Fresh fruits and vegetables contain vitamins and nutrients that are essential for a healthy diet but require strong teeth and jaws. When someone is in pain from a toothache, the last thing he or she will do is eat anything that isn’t baked or boiled soft. Sometimes, cold or heat sensitivity makes it impossible to tolerate some food choices. Hot soups, eggs, and other healthy options give way to puddings, French fries, or cakes because they are softer or a better temperature. Your senior years, when essential nutrients are less easily absorbed, is the most important time to be eating healthy, and anything that gets in the way of that needs to be promptly addressed.

Cavities can Spread to the Jawbone

While a tooth may not feel worth saving in the moment, more than just your tooth is at stake when you leave cavities untreated. Cavities that eat deep into the tooth’s core can also invade the nerves and blood vessels that connect to the jaw. This area is where the infection spreads to the body. Pain is usually severe at this stage, and while that prompts more immediate care, it’s important to get your teeth taken care of long before it reaches this stage. As older people have weaker immune systems, they are less able to fight off these kinds of infections, making it even more important to stop the decay before it spreads.

Tooth Infections can Lead to Sepsis

The Washington Post says studies prove a connection between the body and oral health. Seniors can develop gum disease and mouth infections that not only lead to the jaw and gums, but beyond the blood and lymphatic system. Once in these areas, the bacteria spreads throughout the body causing sepsis, a deadly infection that invades the entire body including the brain. Antibiotics can cure the infection when caught in time, but regular preventative dental care can prevent these issues long before they develop. Gum infections are the most likely to be ignored, but they spread more swiftly because they are in the softer tissue of your mouth.

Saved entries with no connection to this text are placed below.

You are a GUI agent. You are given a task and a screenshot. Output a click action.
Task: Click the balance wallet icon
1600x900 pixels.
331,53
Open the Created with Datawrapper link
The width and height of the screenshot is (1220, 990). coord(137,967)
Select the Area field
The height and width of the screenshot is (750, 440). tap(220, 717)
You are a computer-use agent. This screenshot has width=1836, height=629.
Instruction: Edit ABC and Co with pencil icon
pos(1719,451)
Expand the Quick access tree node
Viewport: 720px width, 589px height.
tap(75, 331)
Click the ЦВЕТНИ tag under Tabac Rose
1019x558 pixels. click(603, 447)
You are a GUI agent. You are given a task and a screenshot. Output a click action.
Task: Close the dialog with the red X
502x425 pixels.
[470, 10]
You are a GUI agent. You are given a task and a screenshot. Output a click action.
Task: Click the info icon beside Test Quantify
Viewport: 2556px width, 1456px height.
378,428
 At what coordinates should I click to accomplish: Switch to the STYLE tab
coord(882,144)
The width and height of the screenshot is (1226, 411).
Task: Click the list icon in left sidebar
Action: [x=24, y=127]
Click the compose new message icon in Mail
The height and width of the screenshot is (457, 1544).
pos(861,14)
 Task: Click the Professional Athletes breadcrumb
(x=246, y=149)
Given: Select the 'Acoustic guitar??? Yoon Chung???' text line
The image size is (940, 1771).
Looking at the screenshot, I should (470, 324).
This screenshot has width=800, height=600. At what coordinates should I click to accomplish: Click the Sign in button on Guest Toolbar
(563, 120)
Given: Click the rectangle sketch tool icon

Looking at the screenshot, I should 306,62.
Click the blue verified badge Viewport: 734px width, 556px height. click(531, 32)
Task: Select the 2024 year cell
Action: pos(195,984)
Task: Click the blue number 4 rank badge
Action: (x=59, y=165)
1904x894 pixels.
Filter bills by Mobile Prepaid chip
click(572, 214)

Dental Implants Prevent Costly Emergency Services

Nearly two billion dollars a year goes to emergency dental services. If a tooth cannot be saved, leaving it in place until an emergency develops is dangerous to your health and much less cost-effective than simply getting it replaced with implant dentistry services. Dental implants are cheaper than emergency surgery, and implants provide a pain-free way to live. Leaving empty sockets can be damaging to the structure of your mouth, and leaving decaying teeth in place can cause serious health issues. If a tooth can’t be saved or is already gone, replacing it can save a lot of money in the long run and improve overall quality of life.

While an aching tooth or sensitive gums may not feel like an emergency worth spending retirement money for, it’s much cheaper and safer to get problems taken care of when they start. Leaving damaged or dead teeth in place, or even just empty sockets, can have lasting effects that are a detriment to your quality of life. Retirement years are not the time to let your immune system be compromised, so make dental care a priority rather than an afterthought.